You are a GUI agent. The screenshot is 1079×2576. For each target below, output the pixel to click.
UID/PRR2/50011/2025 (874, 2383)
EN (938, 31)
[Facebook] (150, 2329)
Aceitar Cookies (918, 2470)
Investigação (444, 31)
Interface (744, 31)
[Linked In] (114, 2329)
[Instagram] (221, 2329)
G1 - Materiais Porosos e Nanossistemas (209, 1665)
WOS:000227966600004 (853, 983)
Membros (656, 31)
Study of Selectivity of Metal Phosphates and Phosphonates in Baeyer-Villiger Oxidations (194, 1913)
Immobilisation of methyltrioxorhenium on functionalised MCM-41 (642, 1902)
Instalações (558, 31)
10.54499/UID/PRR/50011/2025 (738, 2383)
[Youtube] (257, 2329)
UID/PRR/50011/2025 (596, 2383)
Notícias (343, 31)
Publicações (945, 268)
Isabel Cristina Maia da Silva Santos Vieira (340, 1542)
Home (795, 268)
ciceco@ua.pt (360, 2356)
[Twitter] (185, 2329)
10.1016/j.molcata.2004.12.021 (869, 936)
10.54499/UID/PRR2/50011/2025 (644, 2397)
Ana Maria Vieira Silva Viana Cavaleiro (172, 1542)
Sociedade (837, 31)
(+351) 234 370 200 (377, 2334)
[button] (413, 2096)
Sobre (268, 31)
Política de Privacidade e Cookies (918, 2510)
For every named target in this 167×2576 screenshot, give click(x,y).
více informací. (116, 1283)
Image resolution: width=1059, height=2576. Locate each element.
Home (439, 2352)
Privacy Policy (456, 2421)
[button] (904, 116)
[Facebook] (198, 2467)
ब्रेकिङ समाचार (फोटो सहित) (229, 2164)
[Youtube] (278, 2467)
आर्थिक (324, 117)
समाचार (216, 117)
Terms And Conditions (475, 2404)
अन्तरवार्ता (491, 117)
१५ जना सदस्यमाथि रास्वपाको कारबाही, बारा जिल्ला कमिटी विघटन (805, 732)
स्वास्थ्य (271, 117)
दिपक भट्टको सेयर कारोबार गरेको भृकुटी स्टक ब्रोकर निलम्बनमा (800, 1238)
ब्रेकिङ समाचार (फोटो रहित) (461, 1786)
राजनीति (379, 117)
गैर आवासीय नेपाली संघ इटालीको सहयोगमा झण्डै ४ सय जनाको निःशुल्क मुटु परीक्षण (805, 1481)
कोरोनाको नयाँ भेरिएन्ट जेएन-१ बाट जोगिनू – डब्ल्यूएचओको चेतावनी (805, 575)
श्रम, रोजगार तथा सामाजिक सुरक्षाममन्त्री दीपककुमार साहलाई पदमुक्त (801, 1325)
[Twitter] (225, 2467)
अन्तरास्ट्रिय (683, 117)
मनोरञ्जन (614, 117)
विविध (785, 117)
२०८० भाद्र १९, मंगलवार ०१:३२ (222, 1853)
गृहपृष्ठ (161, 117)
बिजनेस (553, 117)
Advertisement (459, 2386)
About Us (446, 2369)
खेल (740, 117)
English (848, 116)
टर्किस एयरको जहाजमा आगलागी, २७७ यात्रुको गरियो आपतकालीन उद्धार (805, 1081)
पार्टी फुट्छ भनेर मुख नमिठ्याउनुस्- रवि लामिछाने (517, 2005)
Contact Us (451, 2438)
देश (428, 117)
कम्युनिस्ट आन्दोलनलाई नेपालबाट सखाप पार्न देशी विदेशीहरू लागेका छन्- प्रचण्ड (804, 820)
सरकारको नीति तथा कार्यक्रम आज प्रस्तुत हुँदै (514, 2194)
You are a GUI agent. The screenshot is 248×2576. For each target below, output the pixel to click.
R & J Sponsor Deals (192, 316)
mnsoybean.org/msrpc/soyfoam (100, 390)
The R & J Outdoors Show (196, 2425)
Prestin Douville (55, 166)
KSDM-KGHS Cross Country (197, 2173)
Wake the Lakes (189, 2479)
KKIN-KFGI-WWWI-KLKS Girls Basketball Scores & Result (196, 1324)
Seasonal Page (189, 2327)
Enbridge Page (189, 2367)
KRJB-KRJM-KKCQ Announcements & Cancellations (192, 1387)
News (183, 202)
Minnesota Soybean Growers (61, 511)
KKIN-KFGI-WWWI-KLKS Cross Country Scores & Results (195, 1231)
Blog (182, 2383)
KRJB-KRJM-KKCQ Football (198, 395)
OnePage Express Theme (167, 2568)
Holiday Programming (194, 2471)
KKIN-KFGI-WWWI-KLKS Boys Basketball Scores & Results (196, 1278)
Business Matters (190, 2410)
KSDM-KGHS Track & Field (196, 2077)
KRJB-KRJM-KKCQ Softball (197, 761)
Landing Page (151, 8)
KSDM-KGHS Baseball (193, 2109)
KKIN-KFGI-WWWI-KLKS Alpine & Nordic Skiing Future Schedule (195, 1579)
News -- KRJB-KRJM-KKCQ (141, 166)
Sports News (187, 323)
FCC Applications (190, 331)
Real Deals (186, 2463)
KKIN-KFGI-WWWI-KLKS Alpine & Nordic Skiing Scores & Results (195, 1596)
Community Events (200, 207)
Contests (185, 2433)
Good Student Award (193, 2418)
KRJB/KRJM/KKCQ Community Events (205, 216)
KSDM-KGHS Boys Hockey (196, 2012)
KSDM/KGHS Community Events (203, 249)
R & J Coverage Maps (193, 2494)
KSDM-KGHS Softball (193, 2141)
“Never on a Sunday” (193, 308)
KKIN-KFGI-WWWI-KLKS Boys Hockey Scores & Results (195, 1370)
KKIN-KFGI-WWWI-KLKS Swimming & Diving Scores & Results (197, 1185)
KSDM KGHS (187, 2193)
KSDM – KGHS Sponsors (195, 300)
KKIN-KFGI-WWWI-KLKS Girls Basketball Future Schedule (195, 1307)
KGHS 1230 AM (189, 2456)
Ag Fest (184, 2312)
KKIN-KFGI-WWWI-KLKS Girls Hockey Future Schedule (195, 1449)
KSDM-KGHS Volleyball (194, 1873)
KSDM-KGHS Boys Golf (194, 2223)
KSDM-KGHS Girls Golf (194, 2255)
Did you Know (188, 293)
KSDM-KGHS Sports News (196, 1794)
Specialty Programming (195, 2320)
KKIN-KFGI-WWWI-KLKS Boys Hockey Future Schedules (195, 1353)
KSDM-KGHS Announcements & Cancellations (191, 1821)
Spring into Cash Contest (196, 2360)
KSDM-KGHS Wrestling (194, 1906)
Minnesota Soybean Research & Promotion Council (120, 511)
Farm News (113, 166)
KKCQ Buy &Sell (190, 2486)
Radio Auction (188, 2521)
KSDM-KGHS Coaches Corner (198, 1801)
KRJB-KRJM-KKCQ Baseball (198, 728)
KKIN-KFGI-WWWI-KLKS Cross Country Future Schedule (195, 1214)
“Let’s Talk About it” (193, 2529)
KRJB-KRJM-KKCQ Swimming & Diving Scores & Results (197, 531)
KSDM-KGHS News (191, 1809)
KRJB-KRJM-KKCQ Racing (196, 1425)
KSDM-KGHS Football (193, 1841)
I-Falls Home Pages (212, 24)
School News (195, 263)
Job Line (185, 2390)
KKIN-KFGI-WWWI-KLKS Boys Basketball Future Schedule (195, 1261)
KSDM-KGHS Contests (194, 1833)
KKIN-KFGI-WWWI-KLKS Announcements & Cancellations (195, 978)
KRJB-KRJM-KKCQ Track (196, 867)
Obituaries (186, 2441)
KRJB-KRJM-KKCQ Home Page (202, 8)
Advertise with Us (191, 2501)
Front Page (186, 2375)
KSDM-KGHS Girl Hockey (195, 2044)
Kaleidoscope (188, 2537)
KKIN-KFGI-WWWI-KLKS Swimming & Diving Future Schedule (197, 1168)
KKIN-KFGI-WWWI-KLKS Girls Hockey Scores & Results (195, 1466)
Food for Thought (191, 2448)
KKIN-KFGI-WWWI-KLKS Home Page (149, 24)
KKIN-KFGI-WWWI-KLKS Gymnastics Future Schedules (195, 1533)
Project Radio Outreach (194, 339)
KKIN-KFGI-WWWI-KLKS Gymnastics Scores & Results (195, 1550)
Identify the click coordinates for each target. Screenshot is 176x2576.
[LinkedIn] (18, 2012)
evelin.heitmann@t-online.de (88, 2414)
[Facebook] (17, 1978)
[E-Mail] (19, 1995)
- - -
Present the part of the records that opens with the line containing "KRJB-KRJM-KKCQ Baseball (198, 728)" and closes with the line containing "Food for Thought (191, 2448)", both included, as a Markdown table with the columns Row and Text. Number each line in Row, put the line itself in Text, and leave out blank lines.

## TASK SOLUTION:
| Row | Text |
|---|---|
| 1 | KRJB-KRJM-KKCQ Baseball (198, 728) |
| 2 | KKIN-KFGI-WWWI-KLKS Cross Country Future Schedule (195, 1214) |
| 3 | “Let’s Talk About it” (193, 2529) |
| 4 | KRJB-KRJM-KKCQ Swimming & Diving Scores & Results (197, 531) |
| 5 | KSDM-KGHS News (191, 1809) |
| 6 | KRJB-KRJM-KKCQ Racing (196, 1425) |
| 7 | KSDM-KGHS Football (193, 1841) |
| 8 | I-Falls Home Pages (212, 24) |
| 9 | School News (195, 263) |
| 10 | Job Line (185, 2390) |
| 11 | KKIN-KFGI-WWWI-KLKS Boys Basketball Future Schedule (195, 1261) |
| 12 | KSDM-KGHS Contests (194, 1833) |
| 13 | KKIN-KFGI-WWWI-KLKS Announcements & Cancellations (195, 978) |
| 14 | KRJB-KRJM-KKCQ Track (196, 867) |
| 15 | Obituaries (186, 2441) |
| 16 | KRJB-KRJM-KKCQ Home Page (202, 8) |
| 17 | Advertise with Us (191, 2501) |
| 18 | Front Page (186, 2375) |
| 19 | KSDM-KGHS Girl Hockey (195, 2044) |
| 20 | Kaleidoscope (188, 2537) |
| 21 | KKIN-KFGI-WWWI-KLKS Swimming & Diving Future Schedule (197, 1168) |
| 22 | KKIN-KFGI-WWWI-KLKS Girls Hockey Scores & Results (195, 1466) |
| 23 | Food for Thought (191, 2448) |